§ THE PROBLEM: Copy out the entries below exactly as they stand, but only from the line containing "Task: Open the 应用于 dropdown list" through the line containing "Given: Click 'Permitted".

━━━ DATASET RECORDS ━━━

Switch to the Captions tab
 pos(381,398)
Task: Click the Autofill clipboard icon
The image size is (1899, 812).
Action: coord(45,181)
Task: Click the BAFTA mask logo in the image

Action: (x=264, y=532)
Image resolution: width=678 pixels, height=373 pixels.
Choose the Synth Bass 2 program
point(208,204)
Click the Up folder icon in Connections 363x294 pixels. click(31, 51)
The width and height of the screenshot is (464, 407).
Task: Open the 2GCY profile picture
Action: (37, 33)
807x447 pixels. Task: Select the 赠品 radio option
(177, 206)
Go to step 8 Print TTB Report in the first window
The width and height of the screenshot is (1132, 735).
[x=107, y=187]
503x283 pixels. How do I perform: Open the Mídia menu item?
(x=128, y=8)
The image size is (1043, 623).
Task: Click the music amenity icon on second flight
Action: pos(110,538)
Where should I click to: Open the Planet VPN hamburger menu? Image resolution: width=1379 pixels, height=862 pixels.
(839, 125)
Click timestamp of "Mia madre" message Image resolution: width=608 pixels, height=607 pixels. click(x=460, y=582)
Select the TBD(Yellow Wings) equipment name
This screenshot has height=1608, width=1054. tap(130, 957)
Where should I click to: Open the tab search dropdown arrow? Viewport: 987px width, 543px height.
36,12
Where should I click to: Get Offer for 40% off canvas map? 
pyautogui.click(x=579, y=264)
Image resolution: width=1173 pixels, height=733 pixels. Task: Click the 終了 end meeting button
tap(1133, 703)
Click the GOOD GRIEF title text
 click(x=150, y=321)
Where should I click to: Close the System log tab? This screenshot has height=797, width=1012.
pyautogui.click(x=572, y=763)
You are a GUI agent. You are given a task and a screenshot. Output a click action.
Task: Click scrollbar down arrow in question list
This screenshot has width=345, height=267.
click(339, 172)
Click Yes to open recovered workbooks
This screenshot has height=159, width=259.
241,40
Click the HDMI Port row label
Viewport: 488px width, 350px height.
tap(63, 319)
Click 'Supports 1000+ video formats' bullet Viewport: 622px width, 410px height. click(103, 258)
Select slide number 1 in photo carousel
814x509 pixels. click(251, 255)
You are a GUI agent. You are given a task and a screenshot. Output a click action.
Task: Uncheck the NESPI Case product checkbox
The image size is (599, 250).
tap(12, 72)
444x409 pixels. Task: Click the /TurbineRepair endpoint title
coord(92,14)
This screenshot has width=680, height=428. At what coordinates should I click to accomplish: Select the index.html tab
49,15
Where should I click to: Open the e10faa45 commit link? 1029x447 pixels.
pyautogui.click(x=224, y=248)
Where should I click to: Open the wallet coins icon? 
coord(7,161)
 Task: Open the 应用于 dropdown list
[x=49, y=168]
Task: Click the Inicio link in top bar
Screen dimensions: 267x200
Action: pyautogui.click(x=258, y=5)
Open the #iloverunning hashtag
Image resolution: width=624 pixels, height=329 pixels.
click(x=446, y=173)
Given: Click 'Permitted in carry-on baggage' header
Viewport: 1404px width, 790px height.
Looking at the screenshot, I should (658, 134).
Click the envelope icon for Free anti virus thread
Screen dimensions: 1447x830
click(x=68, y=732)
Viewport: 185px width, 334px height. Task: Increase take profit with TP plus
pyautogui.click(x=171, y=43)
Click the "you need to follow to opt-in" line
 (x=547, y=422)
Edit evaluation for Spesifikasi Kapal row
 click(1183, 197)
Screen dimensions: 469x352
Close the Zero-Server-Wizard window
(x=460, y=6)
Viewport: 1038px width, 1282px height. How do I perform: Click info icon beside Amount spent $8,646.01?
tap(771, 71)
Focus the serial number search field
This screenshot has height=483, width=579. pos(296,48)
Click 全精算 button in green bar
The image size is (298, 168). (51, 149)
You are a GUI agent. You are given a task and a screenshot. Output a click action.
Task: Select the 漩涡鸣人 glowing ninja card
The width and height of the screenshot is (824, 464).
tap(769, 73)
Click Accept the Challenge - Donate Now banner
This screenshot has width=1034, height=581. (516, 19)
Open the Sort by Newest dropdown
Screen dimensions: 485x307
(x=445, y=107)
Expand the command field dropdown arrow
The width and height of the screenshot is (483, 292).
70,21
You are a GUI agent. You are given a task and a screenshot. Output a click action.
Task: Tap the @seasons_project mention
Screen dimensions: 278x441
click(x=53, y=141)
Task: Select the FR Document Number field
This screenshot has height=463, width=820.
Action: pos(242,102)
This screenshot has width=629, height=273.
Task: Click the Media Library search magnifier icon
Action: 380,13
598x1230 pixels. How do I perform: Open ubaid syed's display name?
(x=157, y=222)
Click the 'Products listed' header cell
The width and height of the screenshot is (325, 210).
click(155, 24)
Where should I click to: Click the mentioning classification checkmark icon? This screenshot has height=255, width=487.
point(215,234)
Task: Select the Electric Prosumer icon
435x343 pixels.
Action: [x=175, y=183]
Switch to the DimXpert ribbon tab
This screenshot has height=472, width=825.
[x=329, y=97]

━━━

§ TASK RESPONSE:
 Task: Open the 应用于 dropdown list
[x=49, y=168]
Task: Click the Inicio link in top bar
Screen dimensions: 267x200
Action: pyautogui.click(x=258, y=5)
Open the #iloverunning hashtag
Image resolution: width=624 pixels, height=329 pixels.
click(x=446, y=173)
Given: Click 'Permitted in carry-on baggage' header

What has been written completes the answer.